[We've had several requests for the original story we posted in May, 2005, regarding Procurement Card Spending. Here it is.]
They're everywhere you want them to be, when it comes to Mastercard and Visa in the Dallas Independent School District. Credit card spending alone, according to records obtained by Dallas.Org, totaled $19,921,229.76 for the 13 month period ending December, 2004.
Procurement cards are ordinary credit cards issued by DISD to its employees allowing purchases to be made outside the normal purchasing channels. Procurement cards work the same way as any other credit card, allowing employees to charge goods and services.
DISD, rather the taxpayer, gets the bill.
Between 12/6/2003 and 1/5/2005 (a 13 month period), records indicate that:
- there were a total of 71,503 individual charges made by 1,143 people
- the largest total bill was $297,030.45 belonging to Halice Furtado in Dropout Prevention
- the largest single charge was to Prentice-Hall for $45,313.57 by Martin Riojas in Adult Basic Education
- the largest number of individual transactions was 635 made by Ronald Blakemore in Maintenance Services
- the average annual bill for all 1,143 employees using procurement cards was $17,429.51
- $21,335.50 was spent buying movie tickets in movie theatres
- $6,735.06 was spent on movie rentals at Blockbuster
- $388,512.05 was spent in restaurants and eateries (less fast food)
- another $146,702.78 was spent on fast food
- still another $185,264.58 was spent on outside caterers
- and another $811,741.94 was spent at grocery stores and supermarkets
- the amount spent on food does not include food served daily by the district in its cafeterias
- $132,445.26 was spent on postage stamps
- $74,595.64 was spent on or on behalf of members of the DISD Board of Trustees
These figures do not include purchases made through the District's standard purchase process (i.e. "purchase orders"). They are solely Mastercard and Visa purchases made on DISD credit cards.

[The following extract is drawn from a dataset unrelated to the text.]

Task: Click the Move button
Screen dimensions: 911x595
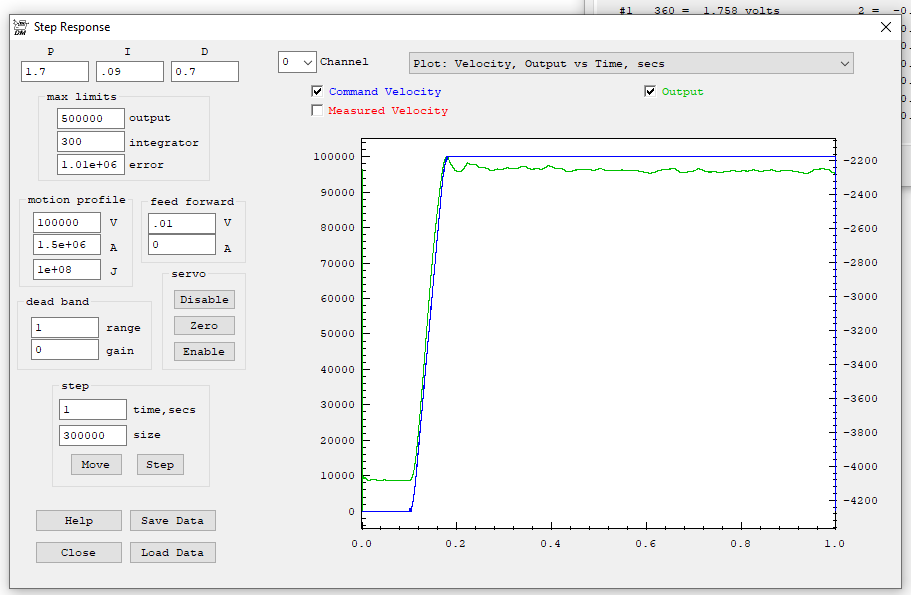Action: tap(96, 465)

One interesting note: though records indicate $288.54 was spent in liquor stores, the coding turned out to be incorrect. The records do not separate how much was spent on liquor, beer or wine. To find this information, one would likely need to comb through paper receipts--all 71,503 of them.

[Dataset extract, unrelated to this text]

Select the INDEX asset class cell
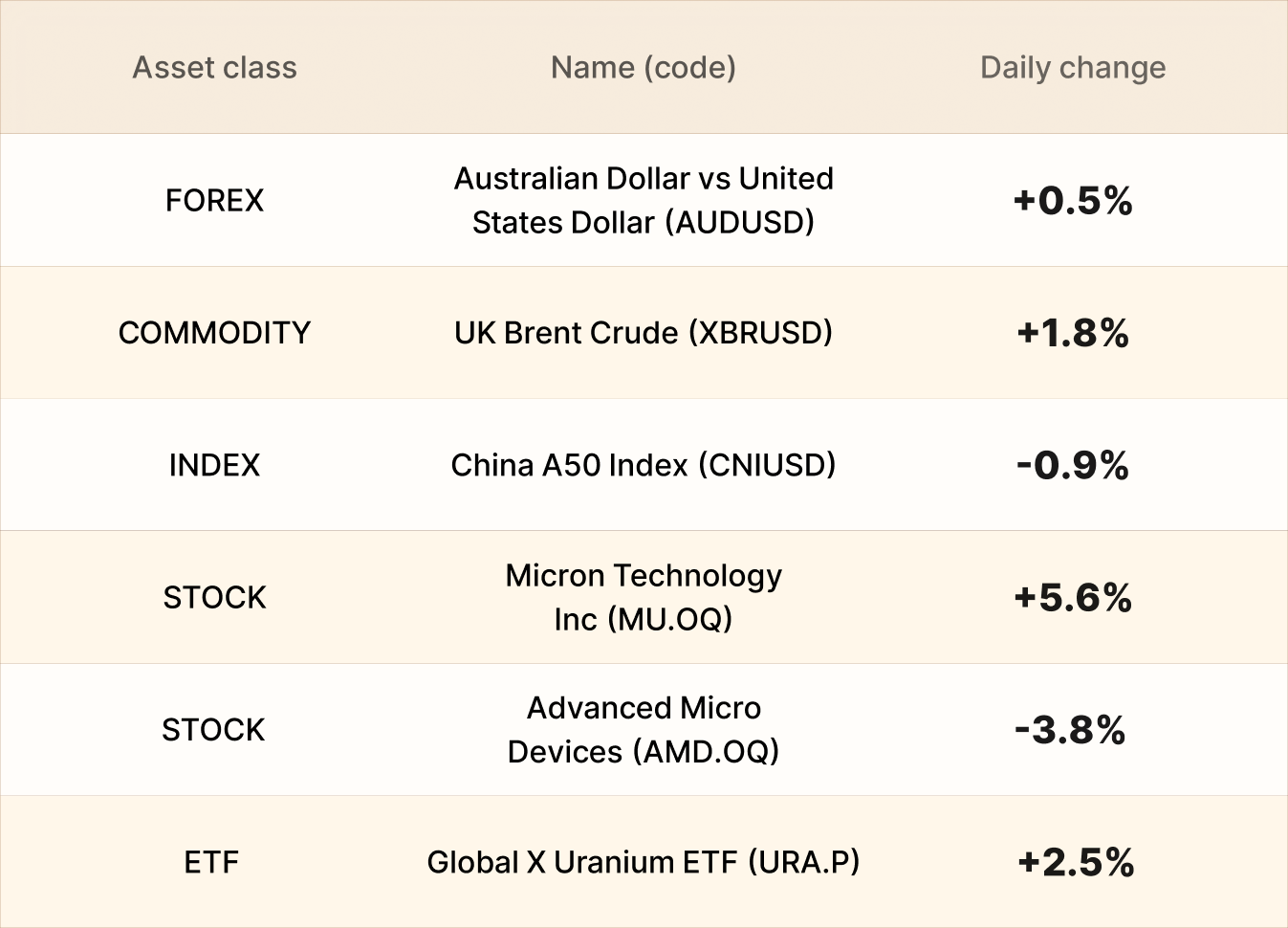Viewport: 1288px width, 928px height. tap(214, 466)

Though $20 million in credit card spending seems excessive, is it?
The largest charge for instance, $45,313.57 paid to Prentice-Hall, in all likelihood went toward books for adult continuing education. But this creates a question: why charge it? Why not document such a large purchase and issue a purchase order?
Then there's 11,985 individual charges to Office Depot totaling $2,917,180.19 likely for office supplies. Average charge: $243.40.

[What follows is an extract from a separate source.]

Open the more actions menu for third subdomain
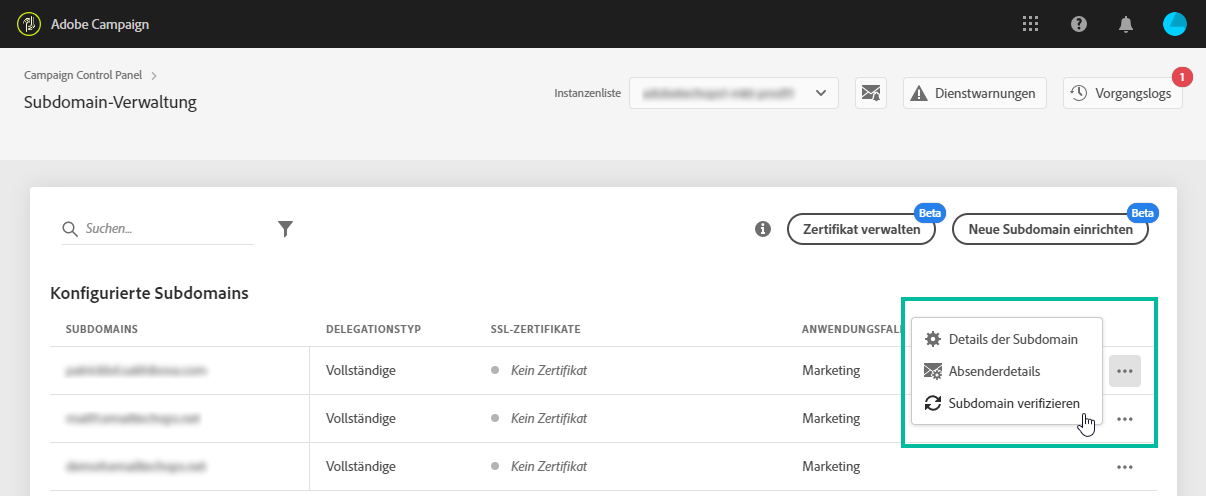This screenshot has height=496, width=1206. coord(1125,466)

Would taxpayers be better served by planning, pooling and buying office supplies in bulk from a non-retailer?
Merchants pay bank fees of between 1.5% to 3% (in some cases more) on all credit card transactions. Vendors recover this cost through increases in the price of their products.
Could vendors better provide DISD with cost savings through reductions in procurement card expenditures?
There is no doubt that procurement cards make spending easier. But is almost $20 million dollars in easier spending really easier on the taxpayer? Does it provide the best documentation taxpayers deserve to know that their money is being well spent?
Could a few tighter controls on spending ease the burden on Dallas' property owners who, themselves, already spend close to 60% of their property taxes paying the bill?